Mineral nutrition of Avocado plantations in Mediterranean and Subtropical regions

Mineral nutrition of Avocado plantations in Mediterranean
and Subtropical regions

/ Dr. Oded Achilea

Some botanical facts

The avocado plant Persea Americana (Spanish: Aguacate & Palta) is a large and ever-green tree, belonging to the Lauraceae botanical family. Some other important crops included in this family are the aromatic species Laurel and Cinnamon. Originating in Central America and Mexico, it is relatively a newcomer to the horticultural industry, as it was only in the early 1900s that avocado trees were grafted and planted commercially.

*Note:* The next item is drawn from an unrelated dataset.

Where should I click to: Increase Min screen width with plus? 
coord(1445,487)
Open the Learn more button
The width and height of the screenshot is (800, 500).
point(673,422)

There are 3 distinct types:

Mexican: Suitable for a rather dry and cool Mediterranean and subtropical climates. Very sensitive to salinity. The fruit is small, with thin skin and short postharvest life.

West Indian: Suitable for humid and warm tropical climates, markedly less sensitive to salinity. The fruit is very large, but usually- of inferior quality and short postharvest life.

Guatemalan: Ideal for subtropical climatic conditions. The fruit is medium to large-sized, with thick skin, and has best postharvest characteristics.

There are also interracial hybrids.

Figure 1. The fruits of some commercially important avocado cultivars
‘Hass’	‘Fuerte’	‘Reed’	‘Wilson Popenoe’	Parthenocarpic (seedless) ‘Fuerte’

A crop of continuously developing worldwide demand

Figure 2. The harvested area of avocados is steadily increasing since 2008. (Reference: Statista, 2022)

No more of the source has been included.